Gather from the material every line that contains the string "page".

---

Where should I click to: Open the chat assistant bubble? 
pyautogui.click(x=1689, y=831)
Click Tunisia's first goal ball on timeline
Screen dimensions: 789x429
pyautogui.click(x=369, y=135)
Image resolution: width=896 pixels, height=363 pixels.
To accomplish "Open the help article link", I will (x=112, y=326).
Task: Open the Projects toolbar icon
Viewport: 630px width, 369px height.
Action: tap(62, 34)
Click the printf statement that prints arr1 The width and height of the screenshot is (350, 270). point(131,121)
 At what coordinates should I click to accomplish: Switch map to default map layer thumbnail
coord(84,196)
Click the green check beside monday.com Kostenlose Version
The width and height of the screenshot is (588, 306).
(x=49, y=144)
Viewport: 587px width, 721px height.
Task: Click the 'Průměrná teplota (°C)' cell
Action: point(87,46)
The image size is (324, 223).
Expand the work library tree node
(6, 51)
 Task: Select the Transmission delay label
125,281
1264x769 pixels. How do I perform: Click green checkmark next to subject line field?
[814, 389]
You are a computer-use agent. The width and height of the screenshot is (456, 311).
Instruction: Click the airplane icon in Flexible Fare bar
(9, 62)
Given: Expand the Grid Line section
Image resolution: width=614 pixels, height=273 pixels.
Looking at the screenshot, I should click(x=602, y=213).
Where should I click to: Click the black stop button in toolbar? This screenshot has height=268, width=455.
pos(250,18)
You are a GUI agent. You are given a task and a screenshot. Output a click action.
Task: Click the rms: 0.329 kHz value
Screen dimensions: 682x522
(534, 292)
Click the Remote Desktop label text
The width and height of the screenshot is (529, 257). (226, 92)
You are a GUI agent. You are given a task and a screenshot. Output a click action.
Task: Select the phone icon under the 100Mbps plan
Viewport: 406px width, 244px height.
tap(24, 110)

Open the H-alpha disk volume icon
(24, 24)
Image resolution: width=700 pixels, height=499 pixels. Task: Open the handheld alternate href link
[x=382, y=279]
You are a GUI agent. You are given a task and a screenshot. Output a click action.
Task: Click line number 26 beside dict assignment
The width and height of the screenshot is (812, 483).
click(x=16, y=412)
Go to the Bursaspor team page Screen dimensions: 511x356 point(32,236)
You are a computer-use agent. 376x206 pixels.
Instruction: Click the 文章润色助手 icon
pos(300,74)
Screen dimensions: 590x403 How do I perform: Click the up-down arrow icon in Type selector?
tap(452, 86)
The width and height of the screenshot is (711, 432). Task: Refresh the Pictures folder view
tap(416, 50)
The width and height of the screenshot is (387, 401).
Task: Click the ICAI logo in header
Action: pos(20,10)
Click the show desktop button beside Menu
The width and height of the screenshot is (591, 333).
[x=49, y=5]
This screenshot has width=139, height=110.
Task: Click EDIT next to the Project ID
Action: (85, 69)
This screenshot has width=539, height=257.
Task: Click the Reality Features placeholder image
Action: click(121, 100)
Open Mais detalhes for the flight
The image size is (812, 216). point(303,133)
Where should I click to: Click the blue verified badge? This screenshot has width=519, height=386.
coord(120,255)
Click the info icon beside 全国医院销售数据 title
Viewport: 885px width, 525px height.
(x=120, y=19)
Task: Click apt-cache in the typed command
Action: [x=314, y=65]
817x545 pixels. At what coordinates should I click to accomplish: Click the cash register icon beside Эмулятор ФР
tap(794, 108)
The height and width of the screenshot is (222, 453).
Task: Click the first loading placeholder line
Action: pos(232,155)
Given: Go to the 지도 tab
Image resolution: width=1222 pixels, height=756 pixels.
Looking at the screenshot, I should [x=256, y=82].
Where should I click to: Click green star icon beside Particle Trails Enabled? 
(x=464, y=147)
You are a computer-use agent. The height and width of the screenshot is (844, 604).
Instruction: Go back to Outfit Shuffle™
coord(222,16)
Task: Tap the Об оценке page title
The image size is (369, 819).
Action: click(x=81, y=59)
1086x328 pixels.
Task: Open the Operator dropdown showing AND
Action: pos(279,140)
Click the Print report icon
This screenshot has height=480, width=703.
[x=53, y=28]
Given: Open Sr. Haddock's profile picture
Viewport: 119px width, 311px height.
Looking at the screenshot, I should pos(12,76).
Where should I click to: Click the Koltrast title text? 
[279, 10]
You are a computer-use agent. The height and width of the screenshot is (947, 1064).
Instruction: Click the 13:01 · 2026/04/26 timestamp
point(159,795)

---

- **OUTPUT**
Go to the Bursaspor team page Screen dimensions: 511x356 point(32,236)
Task: Tap the Об оценке page title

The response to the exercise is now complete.